■ Work required ■
In the material below, find each line that contains the word "computer" and copy it.

■ Extracted records ■
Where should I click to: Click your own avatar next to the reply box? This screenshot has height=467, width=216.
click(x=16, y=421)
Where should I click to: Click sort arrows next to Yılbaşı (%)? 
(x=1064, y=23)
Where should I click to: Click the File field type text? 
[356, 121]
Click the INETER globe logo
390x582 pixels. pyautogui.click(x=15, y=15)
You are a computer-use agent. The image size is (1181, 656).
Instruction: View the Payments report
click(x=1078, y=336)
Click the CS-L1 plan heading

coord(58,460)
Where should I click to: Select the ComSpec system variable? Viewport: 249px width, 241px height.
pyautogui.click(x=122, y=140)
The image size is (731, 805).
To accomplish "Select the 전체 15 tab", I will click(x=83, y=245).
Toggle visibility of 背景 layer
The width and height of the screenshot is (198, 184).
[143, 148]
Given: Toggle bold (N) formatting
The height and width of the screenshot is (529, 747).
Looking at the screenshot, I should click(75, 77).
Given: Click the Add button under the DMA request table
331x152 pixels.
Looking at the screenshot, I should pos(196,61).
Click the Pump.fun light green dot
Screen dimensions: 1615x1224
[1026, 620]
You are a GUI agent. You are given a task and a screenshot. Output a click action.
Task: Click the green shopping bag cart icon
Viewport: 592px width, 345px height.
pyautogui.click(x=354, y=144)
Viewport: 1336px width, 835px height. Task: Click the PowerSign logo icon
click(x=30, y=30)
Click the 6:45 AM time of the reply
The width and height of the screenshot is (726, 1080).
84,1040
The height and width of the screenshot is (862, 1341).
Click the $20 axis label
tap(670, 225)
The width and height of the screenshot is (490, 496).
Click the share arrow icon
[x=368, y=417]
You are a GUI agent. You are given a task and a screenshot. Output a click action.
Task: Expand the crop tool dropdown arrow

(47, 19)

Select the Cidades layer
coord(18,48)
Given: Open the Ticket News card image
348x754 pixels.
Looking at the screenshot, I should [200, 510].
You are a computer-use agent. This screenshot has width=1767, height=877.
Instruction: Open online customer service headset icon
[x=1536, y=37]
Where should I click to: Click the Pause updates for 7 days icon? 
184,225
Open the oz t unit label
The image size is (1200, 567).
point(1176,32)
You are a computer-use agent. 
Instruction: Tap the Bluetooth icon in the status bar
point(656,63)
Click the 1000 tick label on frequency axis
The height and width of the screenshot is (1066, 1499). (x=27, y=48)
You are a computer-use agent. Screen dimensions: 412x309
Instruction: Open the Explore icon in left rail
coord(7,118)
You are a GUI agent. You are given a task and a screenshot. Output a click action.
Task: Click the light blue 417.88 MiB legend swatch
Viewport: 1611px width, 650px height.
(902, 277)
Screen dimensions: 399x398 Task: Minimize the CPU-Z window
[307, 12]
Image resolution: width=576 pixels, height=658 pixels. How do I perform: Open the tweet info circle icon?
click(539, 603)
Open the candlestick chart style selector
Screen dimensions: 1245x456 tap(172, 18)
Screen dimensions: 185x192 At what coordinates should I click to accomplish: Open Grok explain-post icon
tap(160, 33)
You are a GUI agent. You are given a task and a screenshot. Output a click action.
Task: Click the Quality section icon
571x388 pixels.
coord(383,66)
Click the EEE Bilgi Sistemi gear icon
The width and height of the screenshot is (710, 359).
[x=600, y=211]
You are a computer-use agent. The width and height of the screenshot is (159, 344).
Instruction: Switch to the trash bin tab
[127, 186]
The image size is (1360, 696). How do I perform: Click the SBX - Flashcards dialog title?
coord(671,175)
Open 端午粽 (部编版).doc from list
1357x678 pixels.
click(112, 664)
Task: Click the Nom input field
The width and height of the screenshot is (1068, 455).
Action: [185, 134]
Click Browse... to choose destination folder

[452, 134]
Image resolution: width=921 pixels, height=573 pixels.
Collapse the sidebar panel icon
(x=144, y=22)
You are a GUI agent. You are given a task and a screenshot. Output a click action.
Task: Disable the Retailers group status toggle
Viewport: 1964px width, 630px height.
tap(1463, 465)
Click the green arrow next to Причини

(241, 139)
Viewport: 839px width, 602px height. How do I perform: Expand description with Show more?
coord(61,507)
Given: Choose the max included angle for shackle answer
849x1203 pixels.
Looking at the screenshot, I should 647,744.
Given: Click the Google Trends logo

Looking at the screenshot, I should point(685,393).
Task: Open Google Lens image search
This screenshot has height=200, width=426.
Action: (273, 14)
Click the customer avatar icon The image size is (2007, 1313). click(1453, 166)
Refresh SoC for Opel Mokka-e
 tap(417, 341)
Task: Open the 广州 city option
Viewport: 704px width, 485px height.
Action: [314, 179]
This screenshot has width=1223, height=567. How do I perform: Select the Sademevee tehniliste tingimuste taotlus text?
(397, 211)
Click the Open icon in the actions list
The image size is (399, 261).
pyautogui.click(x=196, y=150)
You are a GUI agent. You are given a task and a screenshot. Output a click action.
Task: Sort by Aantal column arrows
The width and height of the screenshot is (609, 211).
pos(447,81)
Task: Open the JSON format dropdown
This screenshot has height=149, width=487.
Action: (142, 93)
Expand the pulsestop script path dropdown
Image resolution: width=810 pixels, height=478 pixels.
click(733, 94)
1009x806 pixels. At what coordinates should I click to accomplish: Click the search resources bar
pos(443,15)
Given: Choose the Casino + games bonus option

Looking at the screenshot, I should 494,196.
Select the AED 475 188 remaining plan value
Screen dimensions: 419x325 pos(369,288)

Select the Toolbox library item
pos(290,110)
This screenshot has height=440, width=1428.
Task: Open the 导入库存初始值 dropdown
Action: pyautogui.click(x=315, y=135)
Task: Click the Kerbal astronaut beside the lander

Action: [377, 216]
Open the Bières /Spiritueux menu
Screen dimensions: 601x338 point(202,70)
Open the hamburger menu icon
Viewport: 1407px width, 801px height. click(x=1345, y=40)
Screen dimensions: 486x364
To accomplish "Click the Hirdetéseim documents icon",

■ Your response ■
You are a computer-use agent. The image size is (1181, 656).
You are a computer-use agent. This screenshot has width=1767, height=877.
You are a computer-use agent. 
You are a computer-use agent. Screen dimensions: 412x309
You are a computer-use agent. The width and height of the screenshot is (159, 344).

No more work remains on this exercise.